- _DOCUMENT EXCERPT_
↓↓↓

- The Washington Times - Tuesday, December 12, 2000

Supreme pasture

The most unusual protester outside the U.S. Supreme Court yesterday wasn't the man who stood directly between warring sides for Vice President Al Gore and Texas Gov. George W. Bush, silently clutching his homemade sign: "Give it to Nader."
But he was close.
No, the oddest site was the large brown mule named Forty Acres, which stood beneath the marble landing of the nation's highest court.
"It's my mule," said John Boyd, a Mecklenburg County, Va., tobacco farmer and president of the National Black Farmers' Association.
"His name is Forty Acres, because Abraham Lincoln promised freed blacks 40 acres and a mule. Today, we don't want to lose our right to vote, and that's why we're here. Forty Acres represents the 40 acres we don't want to lose."
Understood, Mr. Boyd. But how difficult a process is it to get permission from Uncle Sam to lead a mule up the steps of the U.S. Supreme Court on arguably one of its most historic days ever?
"I had to call about 50 people," the farmer answered, shaking his head.

Texas slang

"Now, I suspect that ticket sales haven't been going great guns because Al Gore's been hangin' on to Dubya's ankle like some kinda demented Gila monster. But once he's in the clear, they'll be pouring in like crazy. If Al Gore's lookin' weak by this evenin', you'd best express mail your order."

↑↑↑

[Records excerpted from a collection]
↓↓↓

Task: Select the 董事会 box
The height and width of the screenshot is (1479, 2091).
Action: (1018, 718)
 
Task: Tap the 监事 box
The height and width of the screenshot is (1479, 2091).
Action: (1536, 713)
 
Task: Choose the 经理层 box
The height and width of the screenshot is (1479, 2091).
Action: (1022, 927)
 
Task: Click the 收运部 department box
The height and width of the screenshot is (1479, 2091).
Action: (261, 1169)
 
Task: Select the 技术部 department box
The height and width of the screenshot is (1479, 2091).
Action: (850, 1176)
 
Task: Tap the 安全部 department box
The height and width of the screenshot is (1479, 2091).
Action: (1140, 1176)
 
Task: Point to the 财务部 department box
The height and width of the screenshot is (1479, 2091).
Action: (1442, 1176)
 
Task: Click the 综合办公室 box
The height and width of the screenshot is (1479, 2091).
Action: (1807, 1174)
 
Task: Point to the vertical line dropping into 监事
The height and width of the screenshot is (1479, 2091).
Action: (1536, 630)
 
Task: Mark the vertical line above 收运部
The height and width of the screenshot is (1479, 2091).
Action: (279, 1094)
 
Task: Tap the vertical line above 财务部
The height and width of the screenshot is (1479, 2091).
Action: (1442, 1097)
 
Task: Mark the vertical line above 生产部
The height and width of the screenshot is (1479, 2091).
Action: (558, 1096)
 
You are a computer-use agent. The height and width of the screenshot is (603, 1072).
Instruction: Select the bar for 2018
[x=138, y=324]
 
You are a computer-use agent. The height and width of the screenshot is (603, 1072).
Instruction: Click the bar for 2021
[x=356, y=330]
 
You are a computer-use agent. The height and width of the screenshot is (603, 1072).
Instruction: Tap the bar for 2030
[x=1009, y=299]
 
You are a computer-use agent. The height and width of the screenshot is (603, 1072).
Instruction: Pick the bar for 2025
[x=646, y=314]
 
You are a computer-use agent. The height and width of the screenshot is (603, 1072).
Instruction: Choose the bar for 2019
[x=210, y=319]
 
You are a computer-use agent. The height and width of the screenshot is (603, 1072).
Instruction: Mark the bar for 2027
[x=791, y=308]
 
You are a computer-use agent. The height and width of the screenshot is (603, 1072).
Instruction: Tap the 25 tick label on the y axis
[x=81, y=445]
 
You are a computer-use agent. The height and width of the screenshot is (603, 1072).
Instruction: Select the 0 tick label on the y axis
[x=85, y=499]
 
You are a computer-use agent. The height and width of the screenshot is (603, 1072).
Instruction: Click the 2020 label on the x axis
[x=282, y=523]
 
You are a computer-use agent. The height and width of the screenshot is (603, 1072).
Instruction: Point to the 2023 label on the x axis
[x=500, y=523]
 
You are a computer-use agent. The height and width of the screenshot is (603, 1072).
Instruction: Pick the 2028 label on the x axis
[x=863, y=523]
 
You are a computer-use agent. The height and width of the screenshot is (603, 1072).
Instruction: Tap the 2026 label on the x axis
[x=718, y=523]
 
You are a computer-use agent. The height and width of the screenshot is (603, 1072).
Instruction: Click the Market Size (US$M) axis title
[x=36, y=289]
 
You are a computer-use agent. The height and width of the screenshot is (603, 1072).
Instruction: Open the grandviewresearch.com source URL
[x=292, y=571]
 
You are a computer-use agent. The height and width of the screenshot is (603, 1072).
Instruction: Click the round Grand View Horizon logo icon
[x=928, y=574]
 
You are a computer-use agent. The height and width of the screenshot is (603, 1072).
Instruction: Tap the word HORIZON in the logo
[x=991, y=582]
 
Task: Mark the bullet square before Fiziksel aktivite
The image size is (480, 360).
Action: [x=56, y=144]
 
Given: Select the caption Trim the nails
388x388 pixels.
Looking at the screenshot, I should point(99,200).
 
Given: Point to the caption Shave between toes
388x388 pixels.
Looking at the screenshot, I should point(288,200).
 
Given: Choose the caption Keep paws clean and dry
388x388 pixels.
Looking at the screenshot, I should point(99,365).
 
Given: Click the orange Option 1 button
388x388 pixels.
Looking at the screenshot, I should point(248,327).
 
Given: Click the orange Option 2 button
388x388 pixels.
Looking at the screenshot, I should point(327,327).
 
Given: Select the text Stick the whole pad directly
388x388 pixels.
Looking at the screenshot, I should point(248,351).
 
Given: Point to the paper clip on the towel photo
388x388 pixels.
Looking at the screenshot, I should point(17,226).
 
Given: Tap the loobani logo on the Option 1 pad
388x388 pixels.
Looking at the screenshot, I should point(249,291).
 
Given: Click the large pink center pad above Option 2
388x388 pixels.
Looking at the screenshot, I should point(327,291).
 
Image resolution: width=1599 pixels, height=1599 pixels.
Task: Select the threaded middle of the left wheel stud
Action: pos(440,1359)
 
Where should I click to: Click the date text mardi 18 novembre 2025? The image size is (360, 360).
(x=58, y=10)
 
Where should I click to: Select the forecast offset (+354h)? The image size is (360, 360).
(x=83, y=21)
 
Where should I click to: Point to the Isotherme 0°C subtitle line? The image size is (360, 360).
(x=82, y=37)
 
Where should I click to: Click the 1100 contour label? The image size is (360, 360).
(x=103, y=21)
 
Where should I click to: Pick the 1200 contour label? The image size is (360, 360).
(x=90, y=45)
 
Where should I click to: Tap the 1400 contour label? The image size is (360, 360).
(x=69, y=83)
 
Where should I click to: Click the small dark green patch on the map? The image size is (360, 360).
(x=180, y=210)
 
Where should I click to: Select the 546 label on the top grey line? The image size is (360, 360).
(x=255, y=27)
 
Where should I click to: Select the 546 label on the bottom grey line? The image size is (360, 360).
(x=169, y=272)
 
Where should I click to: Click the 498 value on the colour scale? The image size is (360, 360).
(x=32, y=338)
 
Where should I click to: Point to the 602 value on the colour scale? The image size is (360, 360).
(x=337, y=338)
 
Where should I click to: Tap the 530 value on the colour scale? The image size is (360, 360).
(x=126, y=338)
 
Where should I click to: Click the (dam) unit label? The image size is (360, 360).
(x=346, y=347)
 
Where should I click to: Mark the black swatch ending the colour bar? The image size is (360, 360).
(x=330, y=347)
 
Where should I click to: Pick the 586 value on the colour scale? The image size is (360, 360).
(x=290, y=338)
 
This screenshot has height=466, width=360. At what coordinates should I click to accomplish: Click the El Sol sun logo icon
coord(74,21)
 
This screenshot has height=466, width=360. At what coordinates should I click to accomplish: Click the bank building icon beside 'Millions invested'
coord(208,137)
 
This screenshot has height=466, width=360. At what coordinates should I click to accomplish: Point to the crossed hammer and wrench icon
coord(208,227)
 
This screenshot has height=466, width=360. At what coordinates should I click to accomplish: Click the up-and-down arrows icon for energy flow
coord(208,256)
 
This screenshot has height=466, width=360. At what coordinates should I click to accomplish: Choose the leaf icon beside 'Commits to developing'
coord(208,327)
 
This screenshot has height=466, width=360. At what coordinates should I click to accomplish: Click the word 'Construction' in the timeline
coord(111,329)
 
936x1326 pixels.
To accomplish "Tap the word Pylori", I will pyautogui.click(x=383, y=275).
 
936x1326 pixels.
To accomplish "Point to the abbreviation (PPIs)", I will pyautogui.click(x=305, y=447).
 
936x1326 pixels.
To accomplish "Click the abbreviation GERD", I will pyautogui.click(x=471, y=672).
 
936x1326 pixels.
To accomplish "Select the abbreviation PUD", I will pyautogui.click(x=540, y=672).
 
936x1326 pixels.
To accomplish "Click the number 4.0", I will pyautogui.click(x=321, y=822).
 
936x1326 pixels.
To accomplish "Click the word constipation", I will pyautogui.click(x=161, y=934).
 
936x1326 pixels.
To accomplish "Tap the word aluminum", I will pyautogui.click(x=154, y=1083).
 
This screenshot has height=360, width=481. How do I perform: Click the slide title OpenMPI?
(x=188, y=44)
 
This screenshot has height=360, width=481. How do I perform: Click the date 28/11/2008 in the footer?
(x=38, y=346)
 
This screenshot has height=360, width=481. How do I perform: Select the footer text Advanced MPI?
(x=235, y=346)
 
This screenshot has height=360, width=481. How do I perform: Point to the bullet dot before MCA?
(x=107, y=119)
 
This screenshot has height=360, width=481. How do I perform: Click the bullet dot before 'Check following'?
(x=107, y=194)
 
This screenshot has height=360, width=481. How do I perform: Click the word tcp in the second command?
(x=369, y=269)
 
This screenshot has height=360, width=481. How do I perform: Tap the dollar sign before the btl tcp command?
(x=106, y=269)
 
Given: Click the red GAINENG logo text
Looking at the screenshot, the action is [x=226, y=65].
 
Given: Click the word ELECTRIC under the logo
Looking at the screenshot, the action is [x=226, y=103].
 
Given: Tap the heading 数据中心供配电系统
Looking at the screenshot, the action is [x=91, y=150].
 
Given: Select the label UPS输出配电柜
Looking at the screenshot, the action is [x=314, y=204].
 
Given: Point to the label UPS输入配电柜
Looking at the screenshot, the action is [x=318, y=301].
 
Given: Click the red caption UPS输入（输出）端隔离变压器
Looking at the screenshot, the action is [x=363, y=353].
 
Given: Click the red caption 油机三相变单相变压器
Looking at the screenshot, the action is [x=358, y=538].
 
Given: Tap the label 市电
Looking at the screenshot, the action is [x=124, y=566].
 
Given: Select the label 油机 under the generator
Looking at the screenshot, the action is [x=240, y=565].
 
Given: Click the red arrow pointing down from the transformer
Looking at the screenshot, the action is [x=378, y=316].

↑↑↑

- _QUESTIONS TO ANSWER_
**a.** In the Washington Times column, rewrite the paragraph beginning "The most unusual protester outside the U.S. Supreme Court" more briefly, keeping its main facts.
**b.** Carry on the Washington Times column about the Supreme Court protest and Texas slang from the point where it stops.

- _WRITTEN ANSWERS_
**a.** Yesterday's most unusual protester outside the U.S. Supreme Court was not the man standing silently between the camps of Vice President Al Gore and Texas Gov. George W. Bush with a homemade sign reading "Give it to Nader."

**b.**
Telegram yesterday to members of the Texas State Society of Washington, D.C., referring to the society's "Black Tie & Boots Inaugural Ball," to be held (or so they hope) Jan. 19, at the Marriott Wardman Park Hotel.

One for the books

Strolling into the U.S. Supreme Court yesterday to listen to arguments surrounding Recount 2000, Senate Judiciary Committee Chairman Orrin G. Hatch acknowledged he has seen more than his share of unprecedented days since first being elected a U.S. senator in 1976 "but never one like this.
At stake?
"The principles of the Constitution," he told Inside the Beltway.
The Utah Republican held no elective office before winning his seat on Capitol Hill 25 years ago. He'd previously practiced law, representing clients fighting, what else, federal regulations.

Doesn't end here

"I've seen a day like this," the Rev. Jesse Jackson told Inside the Beltway as he followed other dignitaries into the hallowed chamber of the U.S. Supreme Court.
"Selma, Alabama, was a day like this," Mr. Jackson continued, "when we [blacks] were fighting for the right to vote. This is not just an Al Gore and George W. Bush issue, this has become a civil rights issue, a right to vote issue."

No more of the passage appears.